Les Allemands décident donc d’interner environ 80.000 prisonniers d’Outre-mer dans 22 « frontstalags », dont 5 en Aquitaine (Poitiers –transféré à St-Médard-en-Jalles en 1942-, Angoulême –transféré à Onesse-et-Laharie en 1942-, Saint-Médard-en-Jalles, Onesse-et-Laharie et Bayonne, d’abord envisagé à Peyrehorade). Leur nombre décroît ensuite, et ils ne sont plus que 30.000 en 1944. La diminution progressive de ces effectifs s’explique par quatre causes : les libérations, les évacuations sanitaires, les évasions et les décès.
Bien que les conditions de vie de ces détenus se soient progressivement améliorées, elles sont en effet bien pires que celles des soldats de métropole, et leur taux de mortalité est bien plus élevé.

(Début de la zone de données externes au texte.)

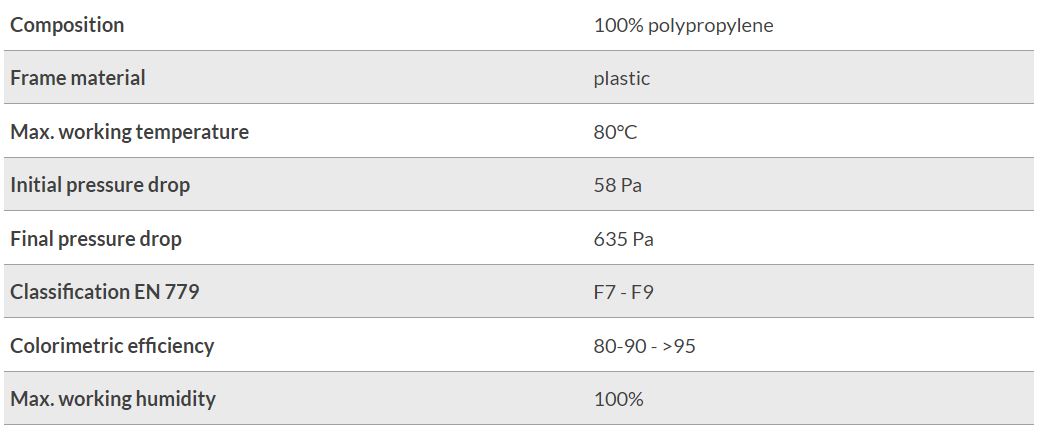Click the Frame material label
Viewport: 1043px width, 436px height.
(78, 78)

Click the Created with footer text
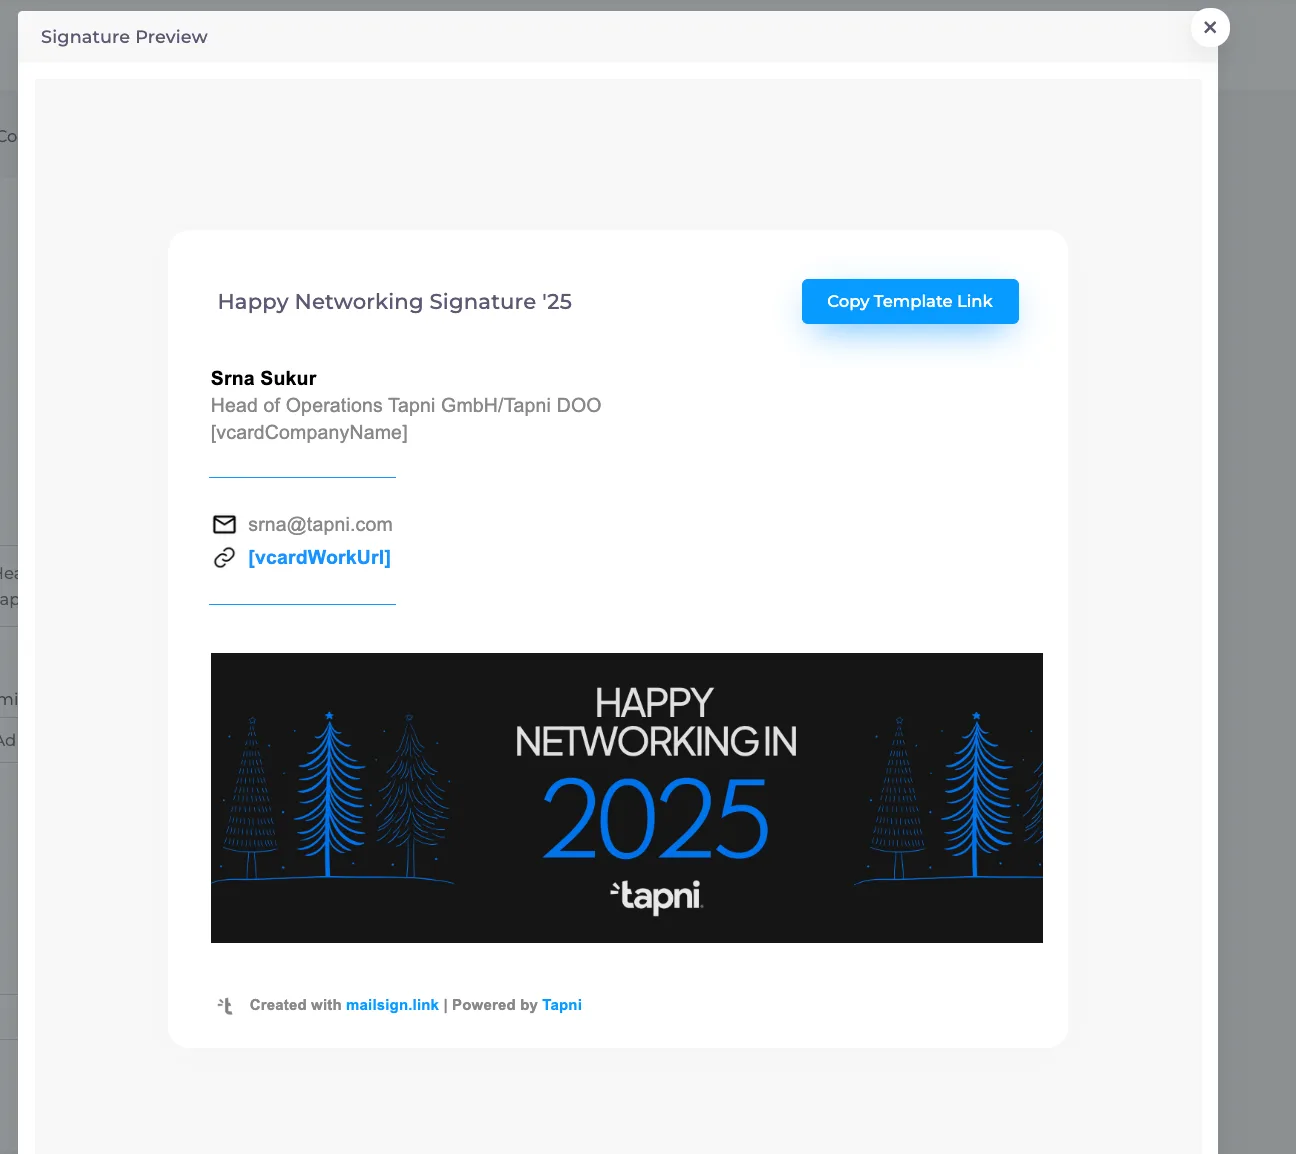pos(296,1005)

Dans ces camps en effet l’état sanitaire n’est pas satisfaisant et l’alimentation insuffisante.
Dans les Landes
Les prisonniers sont répartis dans une trentaine d’Arbeitskommandos (annexes du Frontstalag 222 de Bayonne ou 195 d’Onesse-et-Laharie, rattaché lui-même à Bayonne en 1943). Les camps de Basta-les-Forges (Saint-Vincent-de-Paul) et Onesse-et-Laharie, reçoivent leurs premiers prisonniers coloniaux dès le mois d’octobre 1940.
On peut estimer le nombre de prisonniers « coloniaux » détenus dans les camps des Landes entre 10.000 (1941) et 6.000 (en 1944).
Les prisonniers des stalags landais sont presque tous des soldats de l’armée française : quelques officiers et sous-officiers et médecins métropolitains, des Maghrébins (Algériens, les plus nombreux, Tunisiens, Marocains), des Sénégalais, Ivoiriens, Soudanais, des Malgaches, des Réunionnais, des Guadeloupéens, des Martiniquais et des Indochinois. Cependant quelques soldats anglais Sud-Africains notamment sont détenus dans certains stalags (Onesse-et-Laharie, Rion-des-Landes, Labenne, etc…).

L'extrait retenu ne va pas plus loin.